Manji n'est pas un ronin, Manji n'est pas un samourai, Manji n'est pas vivant. Il est mort et personne ne devrait plus pleurer sur le sort de ce déchet, ce rebus de l'humanité dont le sabre a emporté tant d'innocent.
Mais voilà c'est sans compter sur l'intervention d'une vielle sorcière qui lui fait le cadeau le plus empoisonné qui soit. Le Kesentchu est un ver qui offre l'immortalité à son porteur dans la mesure où il répare instinctivement toutes les blessures que le corps de son porteur pourrait enduré et lui transmet une puissance sans limite.
Il ne faut pas s'y tromper, nulle bénédiction n'accompagne Manji, puisqu'il devra payer sa dette de sang en rachetant les vie des innocents qu'il a sacrifié par la mort de mille scélérats qu'il devra condamner.
Le destin de cet anti-heros tout à fait detestable, violent, injuste et cruel, nous ait néanmoins révélé à travers une série de flash-back qui remettent très vite en cause, une orientation manichéenne de la série.
Au contraire, Hiroaki Samura nous plonge dans une fresque historique sombre, d'un Japon médiéval gouvernait par les sabres et le sang! C'est toute une épopée dans laquelle notre héros est lancé où se mèleront vengeance aveugle, desespooir totale et honneur!
Lin est la seule survivante d'un clan qui fut exterminé par le Mouten-Ittchyryu, organisation d'impitoyables guerriers. Sa rencontre avec l'Immortel va scéler leur destin à tous les deux, l'un deviendra l'instrument de vengeance de l'autre, et l'autre celui de la redemption. C'est donc ce couple de victime, somme toute pathétique et fort peu honnorable que l'on va suivre à travers un récit épique, plein de desenchantement et de violence extrême!
Graphiquement, "L'habitant de l'infini" est une référence inattaquable. Avec une minutie chevronée, l'auteur prend un malin plaisir à explorer tous les détails possibles et inimaginables des situations de combat. Au fur et à mesure que le récit progresse, Samura developpe des tresors d'ingénuosité afin de confronter toujours davantage le public avec l'horreur des situations narrées.
Traits hachurés, intensité des découpages, Samura nous plonge dans l'action brute et brutale des combats de samourai sans honneur!

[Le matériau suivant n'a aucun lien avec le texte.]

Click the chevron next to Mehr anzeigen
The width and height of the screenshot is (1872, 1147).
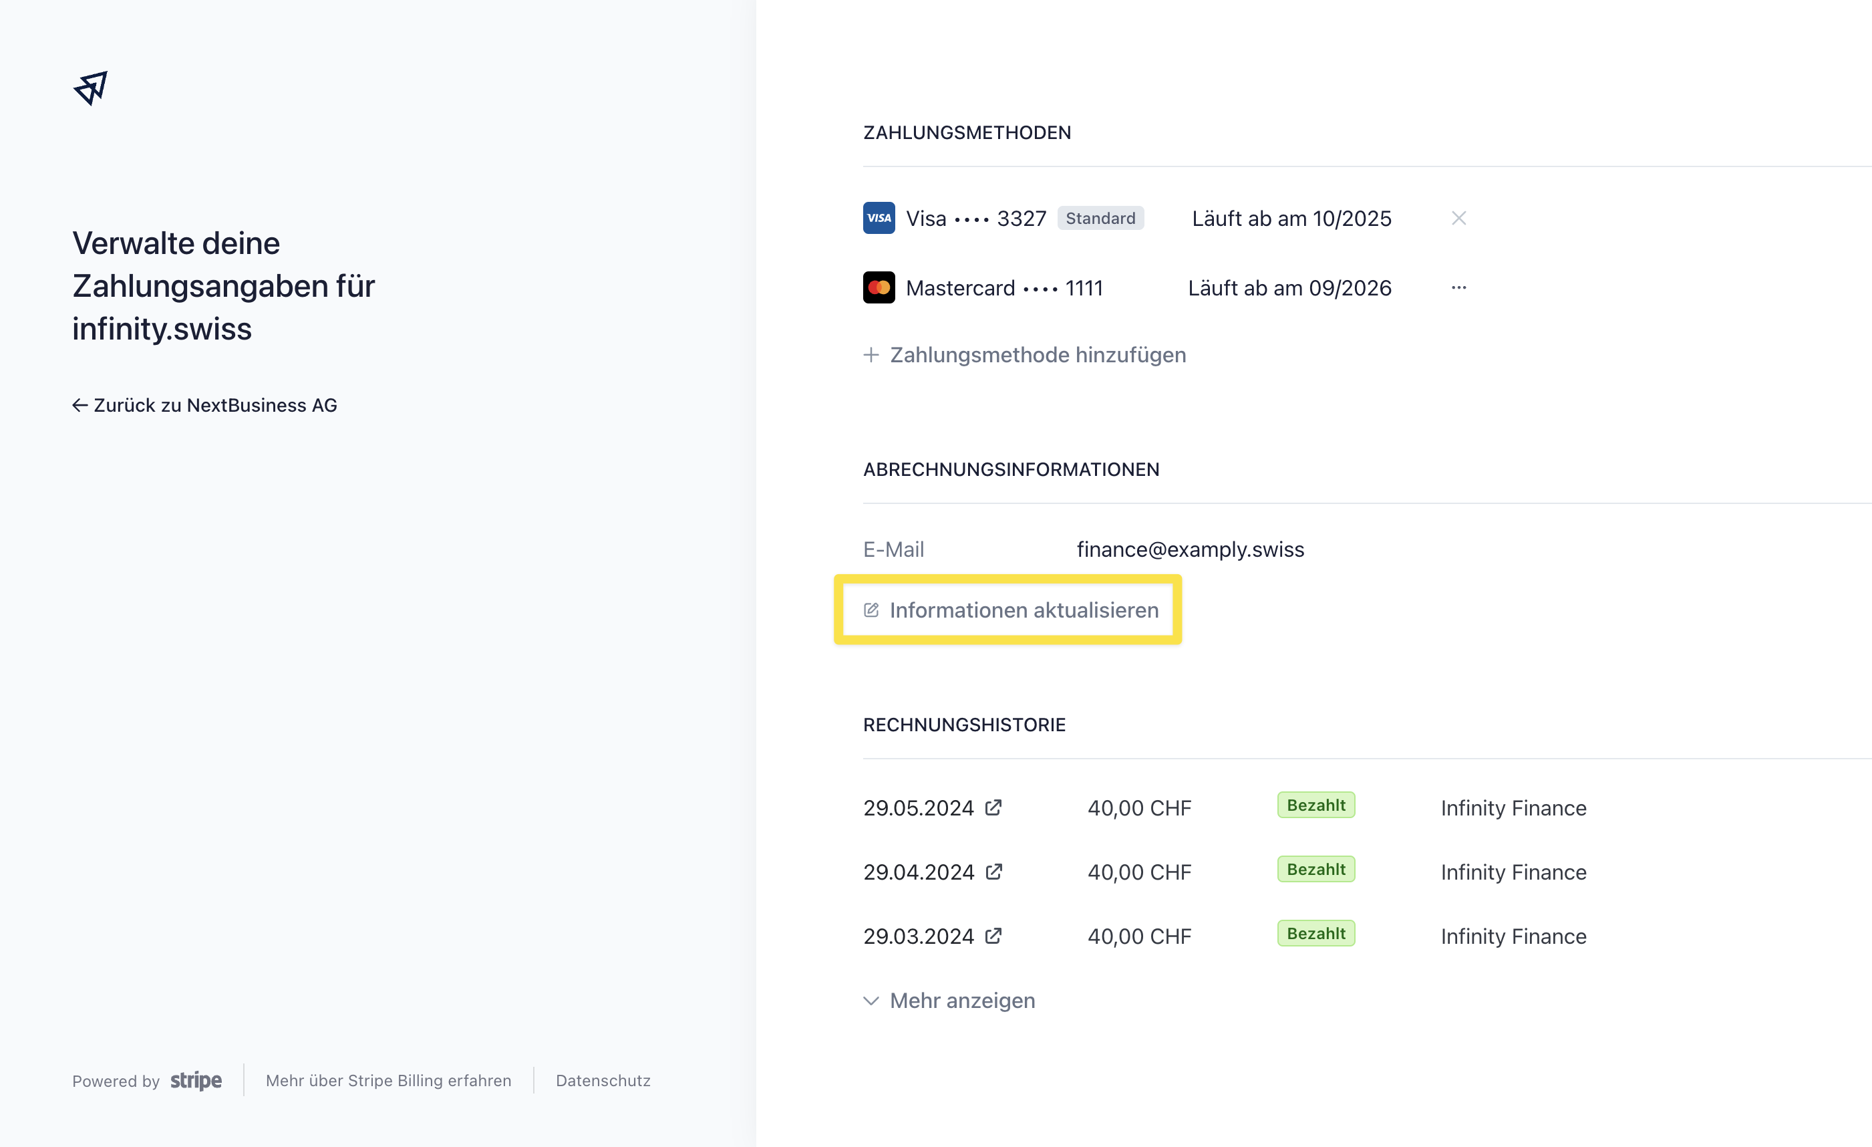[871, 1000]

L'auteur revendique presque l'importance et la signification de ces combats pour son histoire, developpant ainsi un ton fantastique, onirique et philosophique, sur la nécessité du geste parfait allié à la force de l'esprit.
C'est de la redemption des samourai dont Samura nous parle, et peut-être certains s'insurgeront-ils contre moi, en lisant ces lignes, mais je pense également, que l'auteur nous propose ici, une relecture de l'ère showa, durant laquelle le Japon a perdu son identité et a du se reconstruire sans plus connaitre ses repères, comme cela fut le cas de nombreux samourais durant l'ère edo, où se deroule notre scène.
Manji est le symbole de tout cela, comme Corto Maltese était le fantasme absolu de Pratt, Manji est l'homme qu' est et qu'aurait voulu être Samura. Toute cette oeuvre est à son image, détaillée, graphique, poetique et violente. Il ne faut pas s'y tromper, sous bien des aspects l'histoire parait classique mais elle se distingue par son souci du détail, la finesse des caractères, des psychologies et la classe folle avec laquelle l'auteur introduit toujours les nouveaux personnages et éléments de son histoire.